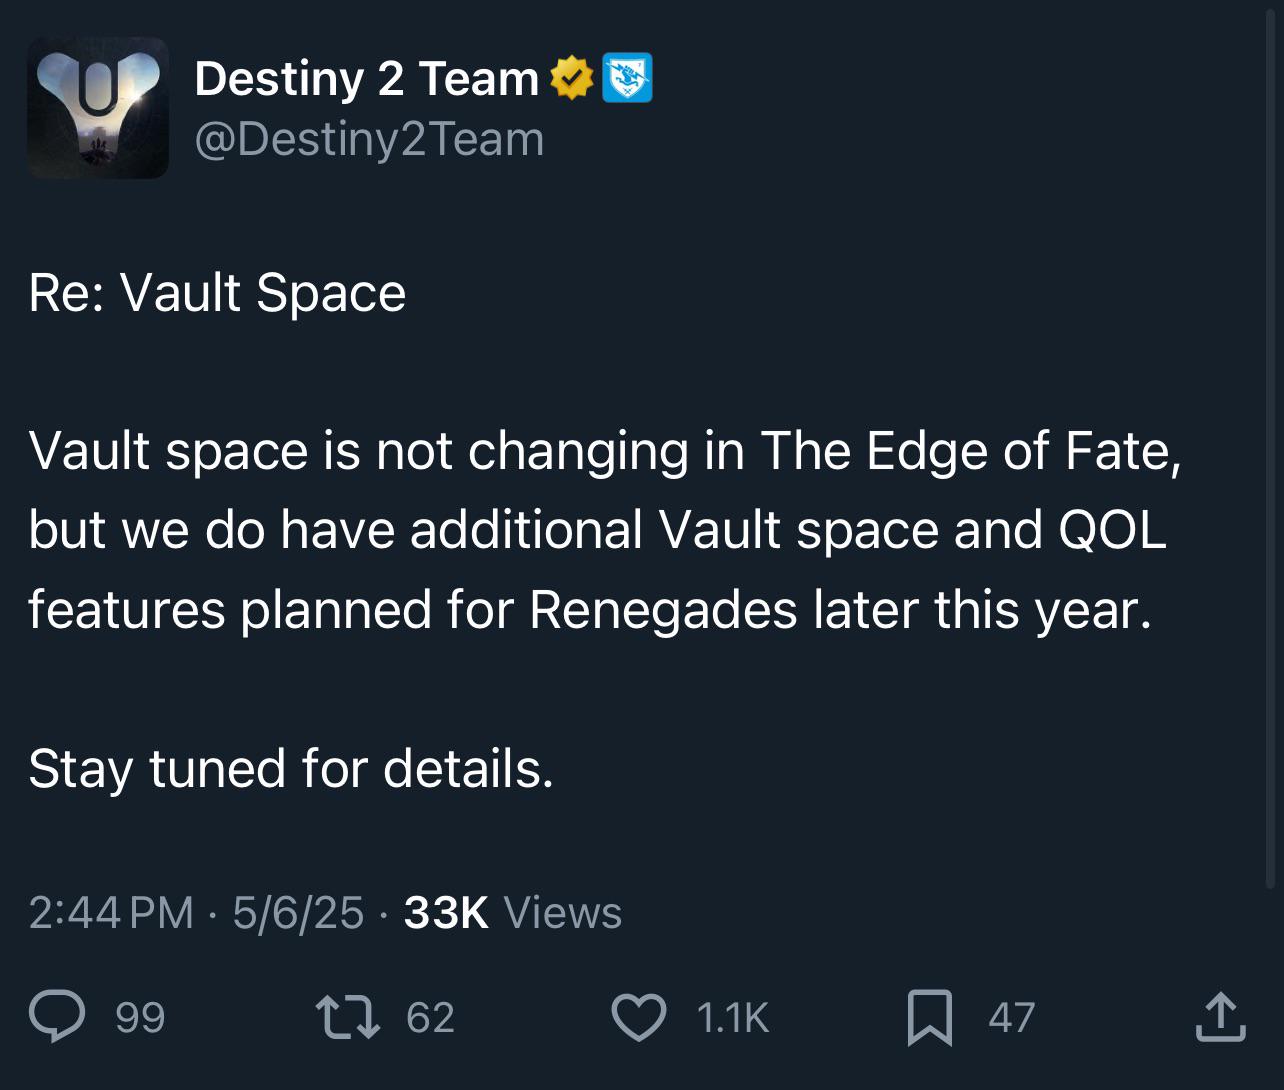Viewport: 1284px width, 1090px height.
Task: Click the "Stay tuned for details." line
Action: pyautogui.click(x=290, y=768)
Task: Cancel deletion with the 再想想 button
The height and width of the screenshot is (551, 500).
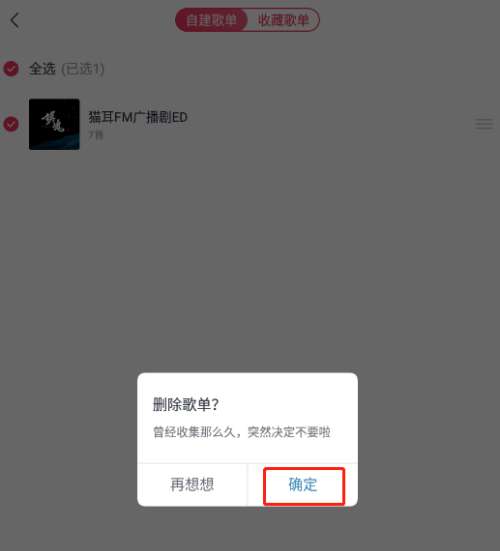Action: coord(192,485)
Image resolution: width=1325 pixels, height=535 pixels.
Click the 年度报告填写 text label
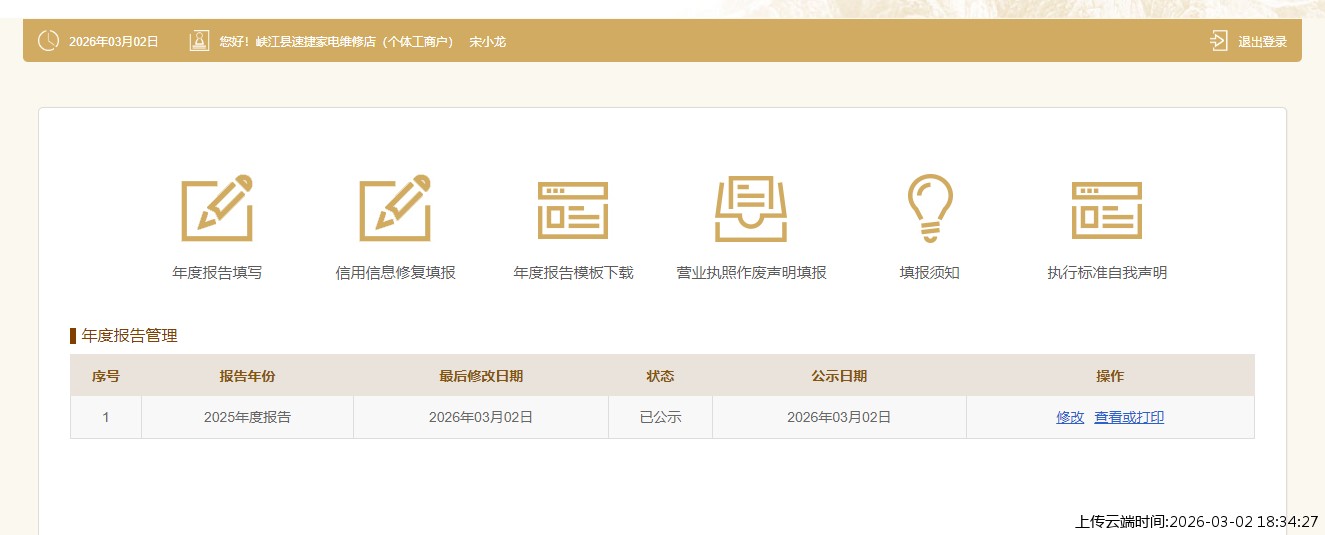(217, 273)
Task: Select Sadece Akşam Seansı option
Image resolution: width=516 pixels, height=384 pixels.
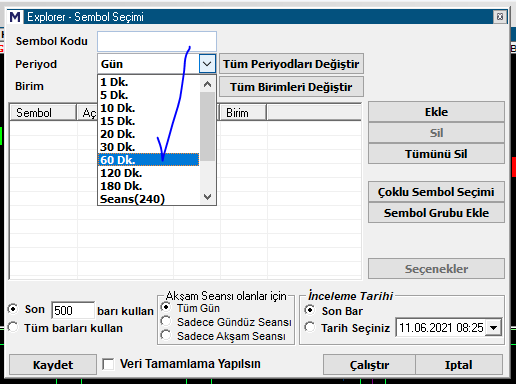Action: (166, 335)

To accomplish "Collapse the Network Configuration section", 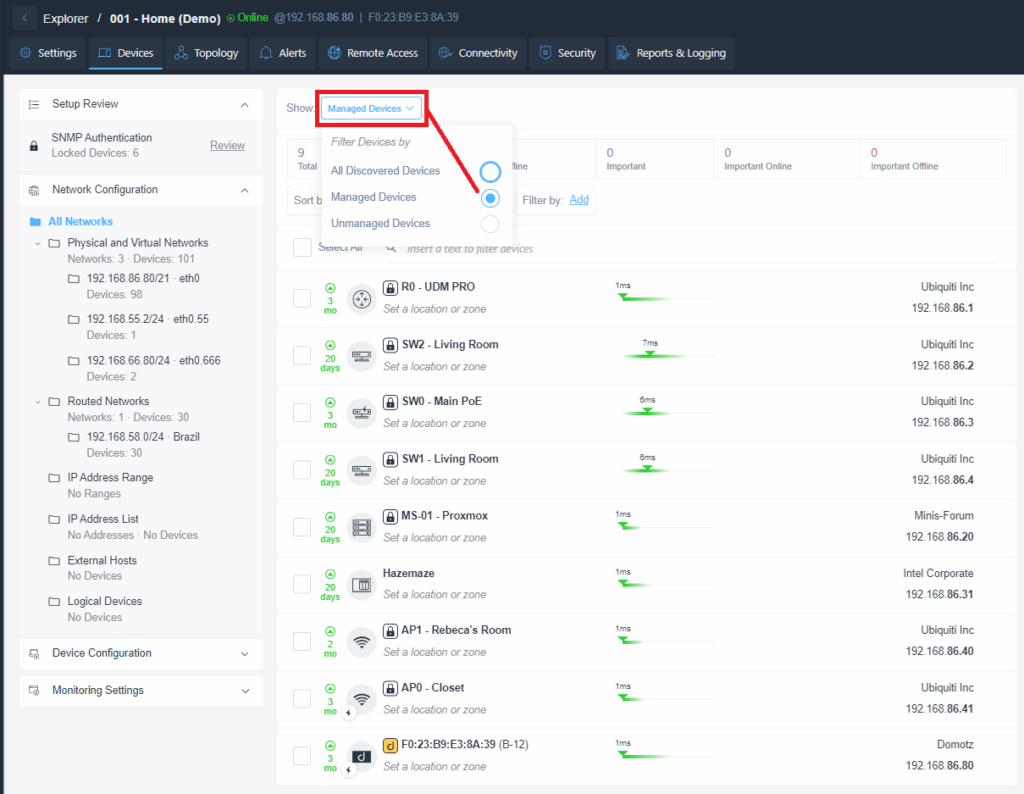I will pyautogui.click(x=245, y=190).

:::::

Assigned task>
Above are the records; copy exactly the lines from the one with "The height and" through the one with "Task: Select Sadece Akşam Seansı option", including both, and nothing more. Leave out pictures.

Written response>
The height and width of the screenshot is (551, 500).
Action: coord(192,485)
Image resolution: width=1325 pixels, height=535 pixels.
Click the 年度报告填写 text label
(217, 273)
Task: Select Sadece Akşam Seansı option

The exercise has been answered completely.